I can't stand New Year's Eve.
Like, I actually might even hate it... Yep, I hate it.
If you are one of those people who simply love New Year's, with all its drinking, resolutions and frantic "who am I going to kiss at midnight" extravaganzas, I advise you read no further.
Because this ain't gonna be pretty.
This is for those of us who would rather just be sitting on the couch with a glass of vino, watching that ridiculous movie "New Year's Eve" (anything with Zac Efron and I'm in) and calling it a night at 8 pm.
But in all honesty, and at the risk of sounding like someone who is a complaining asshole, I simply cannot stand it.
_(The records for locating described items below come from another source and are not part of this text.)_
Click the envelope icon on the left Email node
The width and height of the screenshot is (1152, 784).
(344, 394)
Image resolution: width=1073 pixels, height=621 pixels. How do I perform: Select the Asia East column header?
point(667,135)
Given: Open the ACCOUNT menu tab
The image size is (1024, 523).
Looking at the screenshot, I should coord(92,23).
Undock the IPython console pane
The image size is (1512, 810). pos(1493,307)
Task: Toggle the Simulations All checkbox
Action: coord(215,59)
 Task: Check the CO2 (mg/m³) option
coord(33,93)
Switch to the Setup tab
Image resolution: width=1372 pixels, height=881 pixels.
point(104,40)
It's not just the fact that the holiday exists (I mean, holidays are great, don't get me wrong) so much as it is the whole consensus around the actual countdown to the end of the year and the expectations that come with it.
I can't tell you how many messages I've received asking, "What are you doing for New Year's?" to which I have subsequently rolled my eyes and contemplated not responding.
But I have to respond, you see. I have to.
So that brings me to reason number one for hating this holiday...
1. You're expected to do something significant, notable, fun.
I am expected to go out, to do... something (other than previous mentioned couch-potatoing), to present some kind of proof I have celebrated the end of a year and the beginning of a new in style.
And for what?
So I can fork out my hard-earned savings on a ticket to an event I probably won't even remember, then spend the first whole day of the new year hungover, eating Doritos? (Granted, the Doritos part doesn't sound so bad.)
Don't get me wrong, I'm all for fun, it's just, I don't want to feel forced into it just because it's New Year's Eve.
2. Since you are expected to go out, you have to choose where.
It's a difficult decision. There's a copious amount of events to choose from -- festivals, bars, clubs, house parties on top of house parties on top of house parties.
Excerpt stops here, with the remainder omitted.